With the extremists being the most visible members of the Republican Party and with moderates being dismissed as RINOs, the party has erected an ever-shrinking fence around its base.
Democrats have extremists, as well. But when the party was facing an existential crisis, it embraced normalcy in the form of Joe Biden; Republicans piled onto the Trump zeppelin, which always has been one spark away from exploding.
So maybe one reason Republicans didn’t vote is that Kent was more focused on national celebrity than dealing with issues that impact his district.
But another reason has to do with the dissonance, and that is solely a Republican problem. For two years, voters have been told that elections are rigged, that voting doesn’t matter, that fraud is rampant. They have been told that vote-by-mail is open to chicanery and that vote counts can’t be trusted.

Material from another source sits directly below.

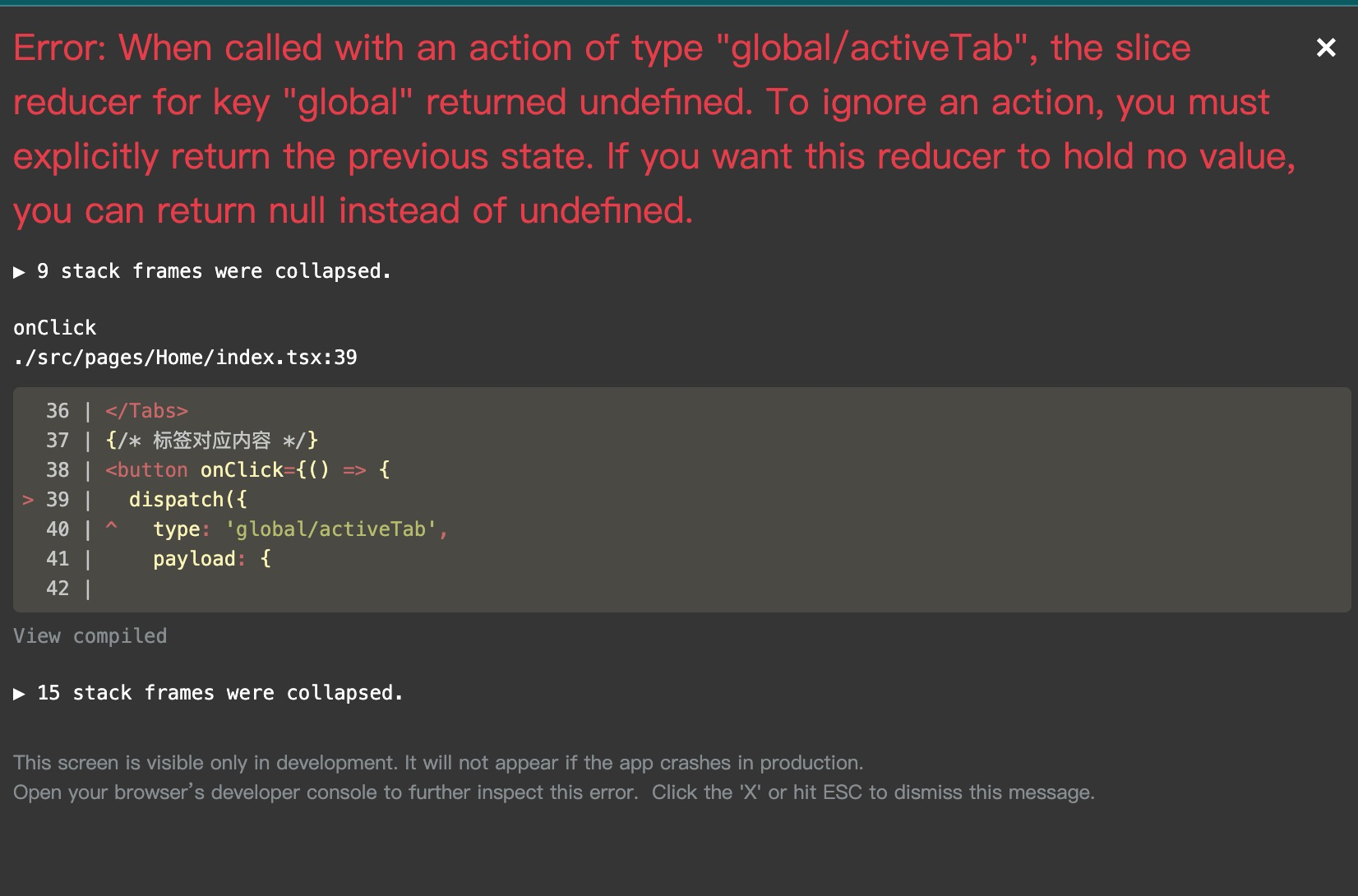Click the </Tabs> closing tag on line 36

point(146,410)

Those are lies, of course, trumpeted by a charlatan, but some people believe them. And the people most likely to believe them are the people Kent needed to vote.
In the end, Kent was a victim of the philosophy he chose to embrace. In 2021, for example, Trump declared, “If we don’t solve the Presidential Election Fraud of 2020 (which we have thoroughly and conclusively documented), Republicans will not be voting in ’22 or ’24. It is the single most important thing for Republicans to do.”
It is not clear whether that was a threat or a promise. And it is not clear how many would-be Republican voters took it to heart. But if you spend two years telling people their vote doesn’t count, they are less likely to partake.
Which brings up the most important facet of Kent’s statement. He is right about Republicans needing to adapt, but he is wrong about the direction.
Because rather than focusing on specious culture wars or repeating lies about election fraud, the solution is rather simple. Republicans could try supporting policies that the American public actually likes. That’s better, after all, than smacking yourself in the face and wondering what went wrong.